Use D* LiteD* Lite if you want AI that behaves in the way that a human might when exploring a completely new and unknown area, needing no prior knowledge of the map except for the coordinates of start and goal, and which can adapt to a changing map. This algorithm is both conceptually simpler and more efficient than the original D*, effectively obsoleting D*. It's been used in some of the Mars rovers. This algorithm eliminates the typical "omniscient", know-it-all behaviour of AIs we've all seen in games, the ones that move based on a single pre-emptive A* run on a known map.
D* Lite works on an ad hoc basis. It begins by calculating a fairly direct path between the designated goal and start points, working backward from goal to start, not yet knowing the occupancy status of those nodes along the path. It then begins to walk this path, like a pioneer.
This continues until it hits an obstacle on a node which it previously expected to walk through on its way to the goal. As a result of this mishap, it recalculates the remaining path (again backwards from goal to present position) based on the now known obstacle(s) and tries to continue stepping. Each time it find a new obstacle along its path, it recalculates as best it can based on the sum total of its current knowledge. If it follows a path to a dead-end, it will backtrack and seek new routes to goal.
P.S. "Most efficient" depends on your use case.
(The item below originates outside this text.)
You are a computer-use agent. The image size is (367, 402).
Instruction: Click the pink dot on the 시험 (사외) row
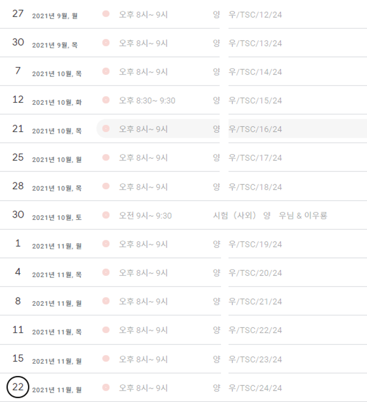pyautogui.click(x=106, y=215)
For procedural, changing terrains and where realistic exploration is paramount, D* Lite is "most efficient".
P.P.S. Just like A*, you can also accelerate D* Lite with Jump Point Search, also mentioned here.
Generalized Adaptive A* (GAA*) is good where you want a constantly moving target. I've not tried it myself but the linked paper suggests that it is faster than A* and D* Lite etc. for this purpose.